UNH Today

A physicist with the UNH Space Science Center (SSC) has been selected to lead two research projects and will co-lead two additional projects to study space energy transfer and to create three-dimensional space visualizations for K-12 students. UNH will receive approximately $1.2 million for its role in these four projects.

Matthew Argall, an assistant research professor of physics in the SSC, is the principal investigator on a NASA-funded project titled, “Enhancing visualizations for public relations and outreach using Magnetospheric Multiscale Mission (MMS) reconstructions of magnetic reconnection.” The MMS Mission, in which UNH faculty, engineers and scientists (including Argall) played prominent roles, produced first-of-its-kind 3D measurements of space plasma processes and magnetic reconnection — when the magnetic field lines in the Earth’s magnetosphere break or merge with other field lines from the sun and release huge amounts of energy, causing space weather storms that produce beautiful displays of Northern Lights, but can also interfere with our technology.
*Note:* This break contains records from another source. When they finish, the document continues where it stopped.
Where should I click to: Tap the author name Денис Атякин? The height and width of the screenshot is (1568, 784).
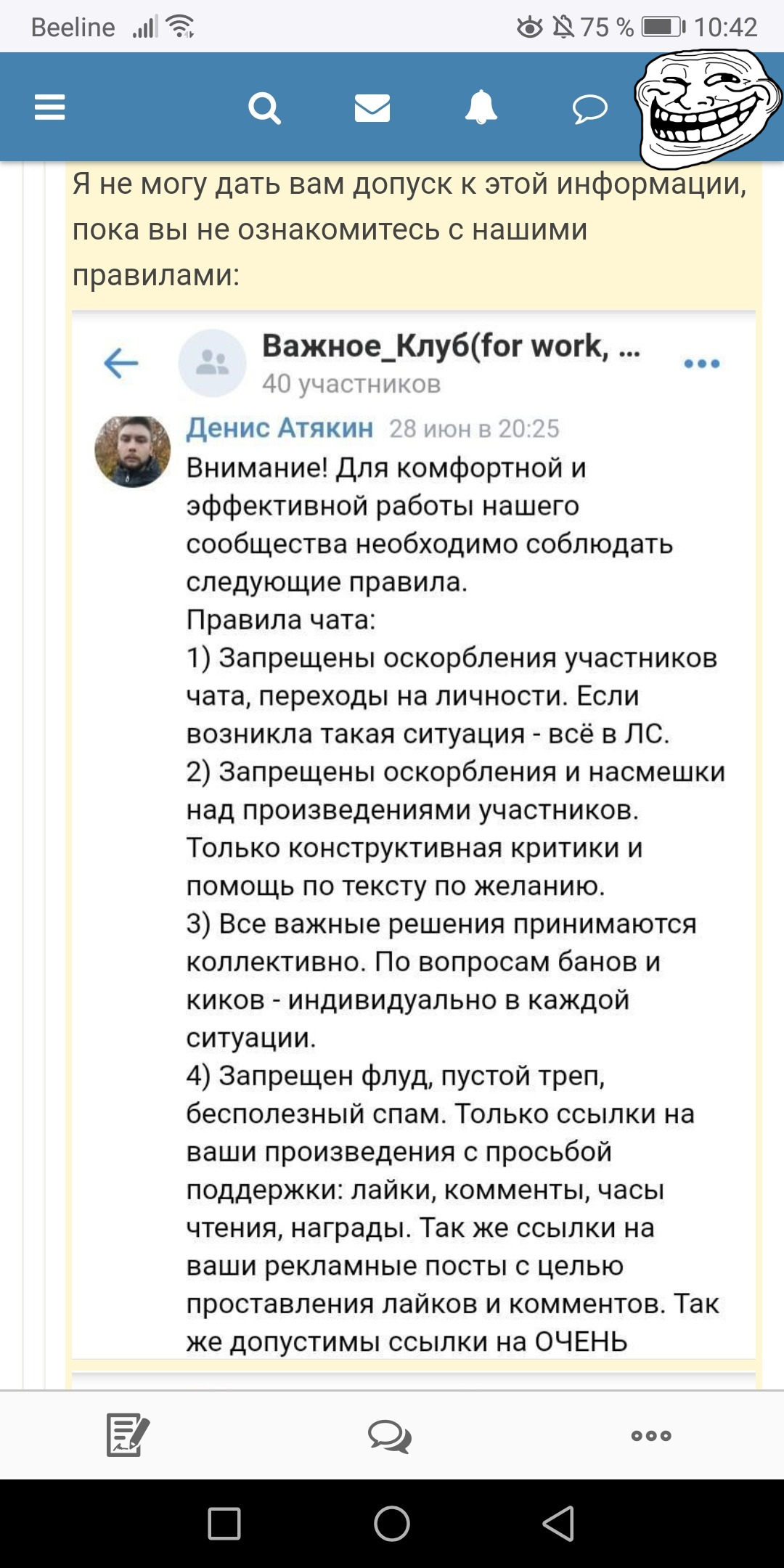[x=279, y=428]
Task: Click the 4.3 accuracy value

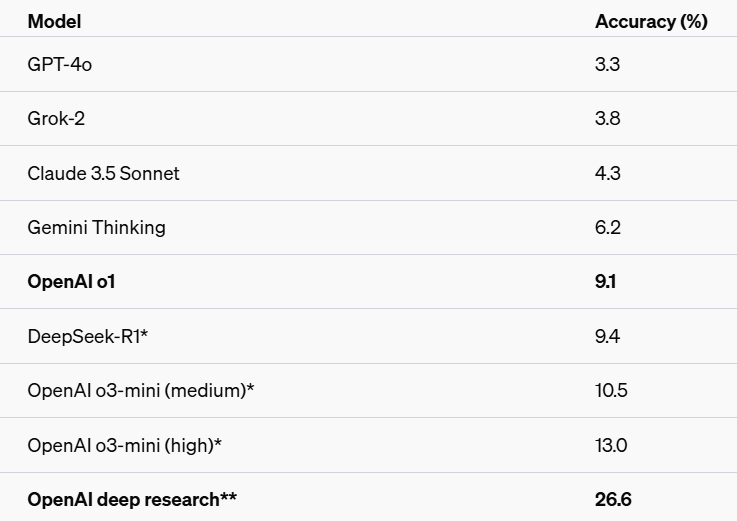Action: (x=608, y=173)
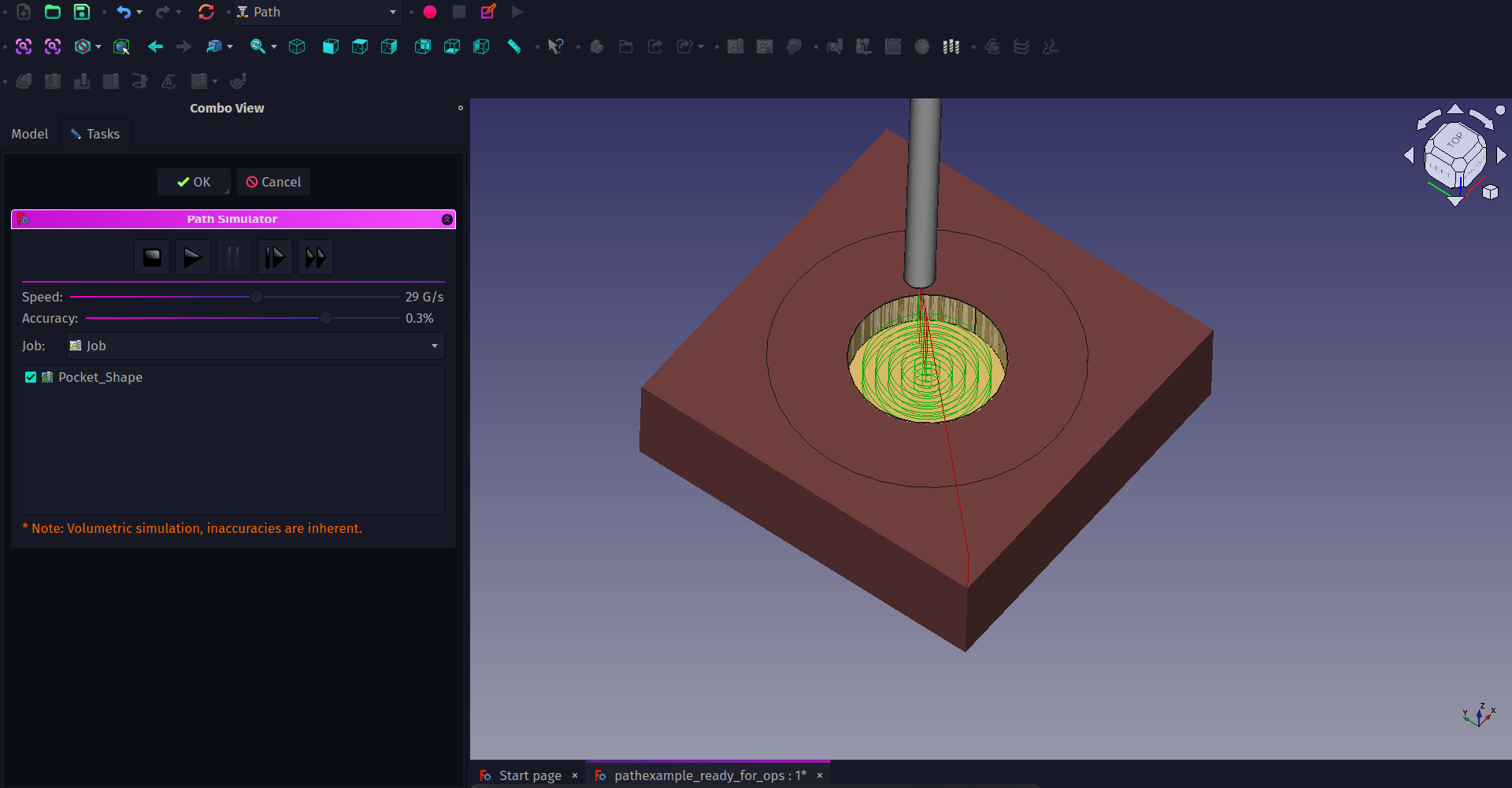The image size is (1512, 788).
Task: Switch to the Start page tab
Action: 529,775
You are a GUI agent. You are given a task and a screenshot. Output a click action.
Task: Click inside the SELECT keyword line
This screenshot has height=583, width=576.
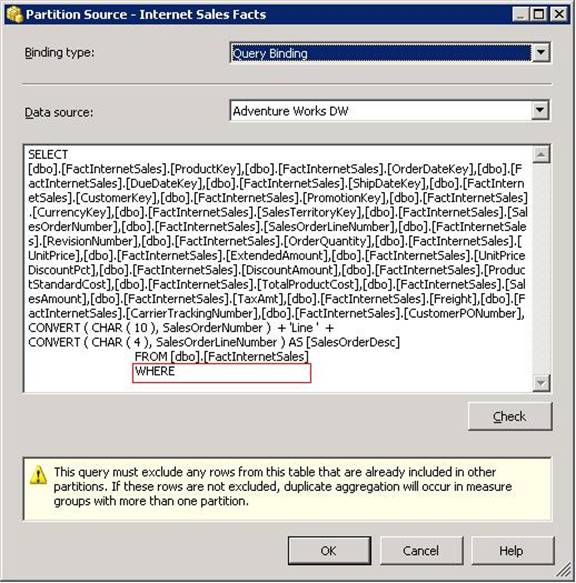click(48, 154)
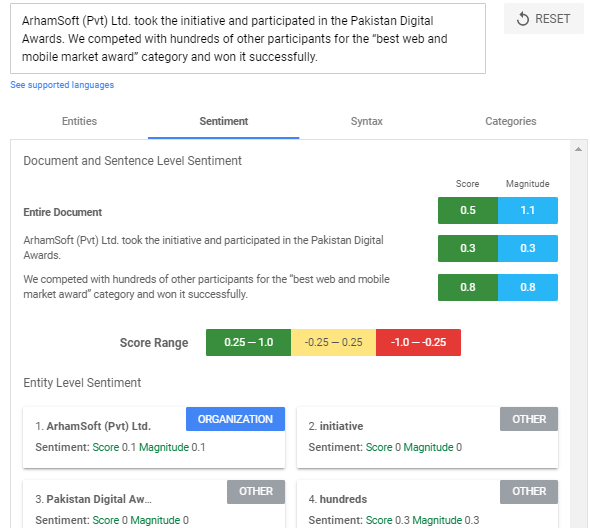Select the Sentiment tab
Viewport: 590px width, 528px height.
pos(224,121)
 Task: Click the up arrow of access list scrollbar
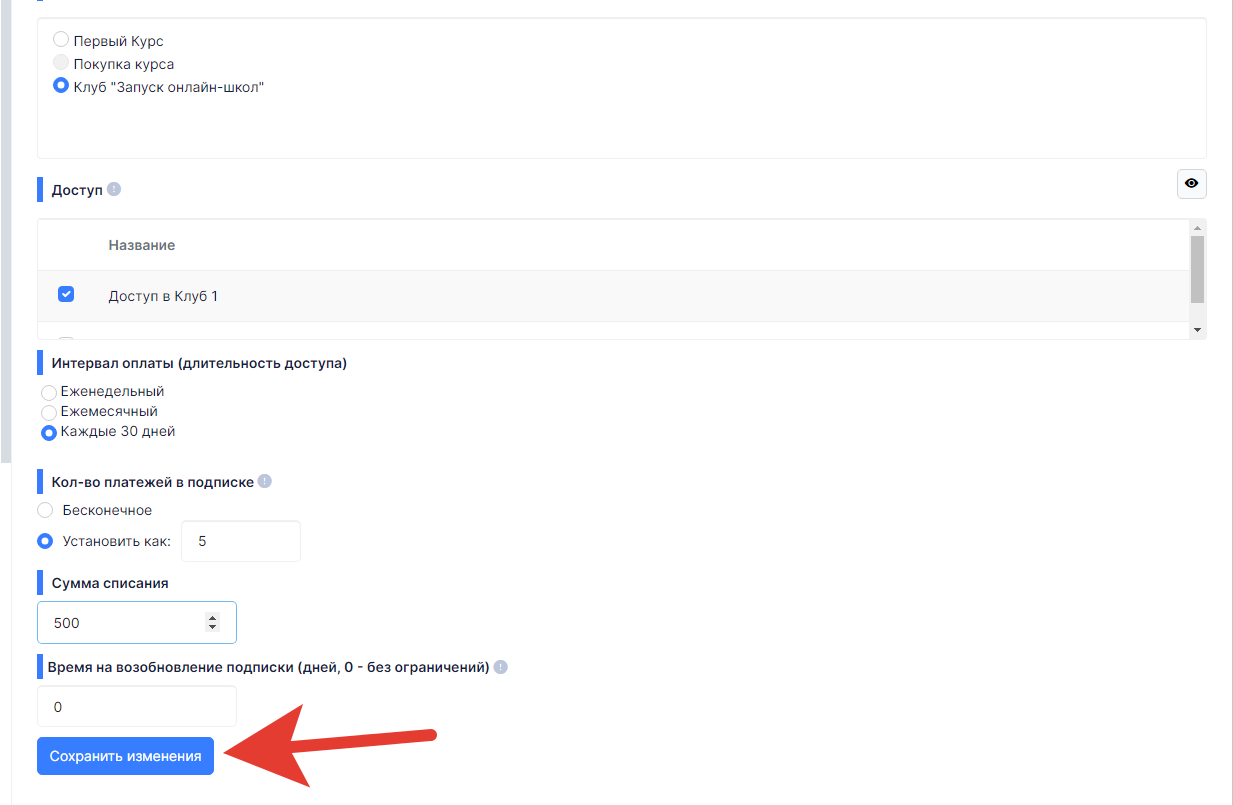pyautogui.click(x=1197, y=228)
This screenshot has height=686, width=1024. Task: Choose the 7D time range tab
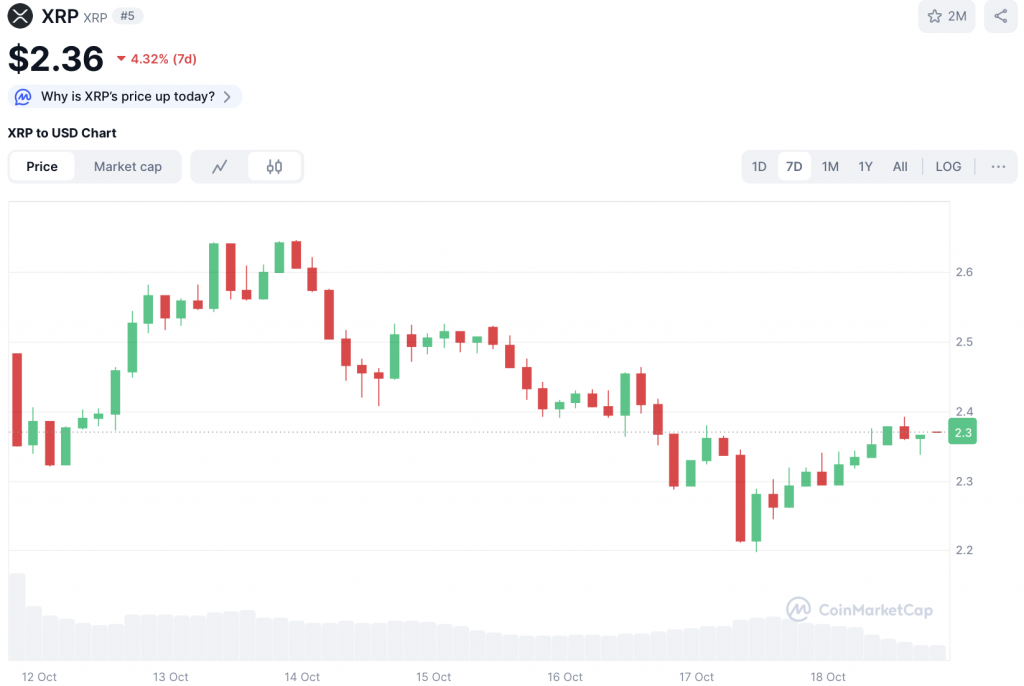pos(794,167)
With this new funding, Argall will use these 3D data from MMS to create virtual reality simulations of the outer space environment to help teach the next generation about energy in space. Argall will support a UNH post-doctoral researcher and collaborate with colleagues from the UNH Data Visualization Research Laboratory on this project. 

“This research project will help fulfill a long-standing goal of mine to bring space closer to home for a more immediate impact on my community,” he says. “I am excited for my son to try on the VR headset, play with space plasmas, and learn about magnetic reconnection in a way kids learn best: by exploring.”

Argall was also selected to lead a project titled, “The evolution of kinetic entropy and its connection to energy transfer in fundamental processes,” with funding provided by a NASA Heliophysics Guest Investigator award. By applying a newly developed theory of entropy — how ordered or disordered space plasmas are — to the data amassed by NASA’s MMS Mission, this new project will help scientists better understand the powerful forces of energy transfer that occur in our near-space environment and that can affect astronauts in space and technology here on Earth. This project will also support a UNH graduate student, and will be conducted in collaboration with colleagues from West Virginia University and the University of Maryland.

“Studying entropy with MMS is exciting because it is a fundamental parameter but normally thought of as a state variable, meaning it describes an entire system,” says Argall. “MMS, however, is a tiny point within the systems it was designed to study. Our recent theoretical work developed local measures of entropy that we can study with MMS. With this new project, we will use entropy to make fundamental discoveries of energy transfer during magnetic reconnection.”

Related to this topic of entropy and energy transfer, Argall is a co-principal investigator on two additional research grants: “Understanding energy conversion in magnetotail reconnection using kinetic entropy,” funded by the NASA Early Career Investigator Program; and “Energy Conversion Beyond the First Law of Thermodynamics in Non-Equilibrium Plasmas,” funded by the National Science Foundation (NSF) Magnetospheric Physics. Argall will collaborate with colleagues from West Virginia University and the University of Maryland on these projects as well.

The UNH Institute for the Study of Earth, Oceans, and Space (EOS) is UNH's largest research enterprise, comprising six centers with a focus on interdisciplinary, high-impact research on Earth and climate systems, space science, the marine environment, seafloor mapping and environmental acoustics. With approximately 100 principal investigators managing more than 400 individual grant awards, and with annual expenditures exceeding $77 million, EOS fosters an intellectual and scientific environment that advances visionary scholarship and leadership in world-class and graduate education.